The recommendation was made, according to the report, to balance "the need to prepare for a potential pandemic against the need to maintain adequate funding for current and ongoing health care expenses." The report also indicated that they would lack the staffing to even operate as many ventilators as would be required, "and purchasing additional ventilators beyond a threshold will not save additional lives, because there will not be a sufficient number of trained staff to operate them."

Asked about Trump's claims by a journalist at his Wednesday morning briefing, Cuomo said, "that's not the fact and you know it. Read the fact checkers on it."

The governor said there was a commission, referring to the New York Department of Health's Task Force on Life and Law, that found "if you had the 1918 Spanish flu pandemic, you may need X number of ventilators." But New York didn't prepare for a pandemic as serious as the 1918 Spanish flu, nor did the federal government or anyone "in the world," Cuomo added.

"There is no state in the United States that bought ventilators for the 1918 Spanish flu pandemic. The federal government did not buy ventilators for the 1918 Spanish flu pandemic. Nobody in the world bought ventilators in preparation for a 1918 Spanish flu pandemic," Cuomo said.

Notably, the severe scenario modeled in the report found that 128,552 patients would be hospitalized during "peak week" of the hypothetical pandemic, which New York would need 18,619 ventilators to treat. Even then, the report found, the New York would be 15,000 ventilators short.

On Tuesday, Cuomo painted a picture that was more dire: New York would need 140,000 hospital beds for the apex of the new coronavirus and 30,000 ventilators.
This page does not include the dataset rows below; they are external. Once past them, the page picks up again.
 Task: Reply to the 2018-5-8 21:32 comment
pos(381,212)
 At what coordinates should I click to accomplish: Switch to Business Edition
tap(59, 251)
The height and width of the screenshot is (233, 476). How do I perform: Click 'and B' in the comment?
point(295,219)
According to the 2015 report, hospitals would rely on "triage committees," or teams of doctors, to choose which patients would receive ventilator treatment during a shortage, weighing which patients were most at risk and which were most likely to survive treatment. If it came between two patients who had the same diagnosis, the triage committee would randomly pick -- like a lottery.
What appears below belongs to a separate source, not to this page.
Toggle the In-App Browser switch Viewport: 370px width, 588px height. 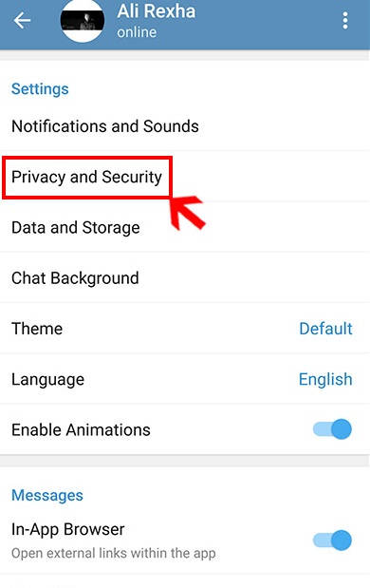point(332,540)
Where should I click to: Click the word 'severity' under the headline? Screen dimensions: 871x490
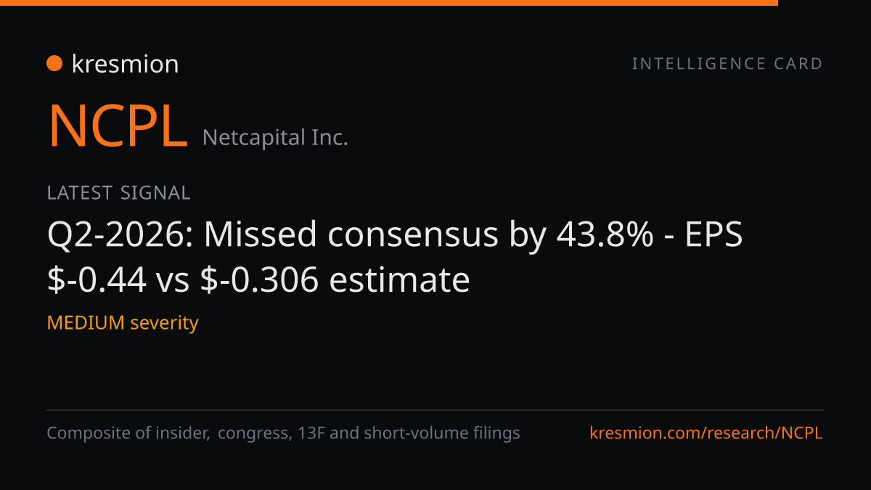coord(165,323)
Asked Wednesday what the protocol would be if New York faced a ventilator shortage due to coronavirus, Cuomo said they were expecting to have enough ventilators to treat everyone.

Cuomo also signaled that some of the tension with the White House over the shortage had been relieved by a phone call with the president that morning, which Trump also said was productive during a briefing Wednesday night.

The governor commended the president for utilizing the Defense Production Act as a leveraging tool to get more medical equipment and said getting 30,000 ventilators "is an extraordinarily difficult task" but "it's something that our team is working on with the White House team, and I want to thank the president for his cooperation and his team for their cooperation."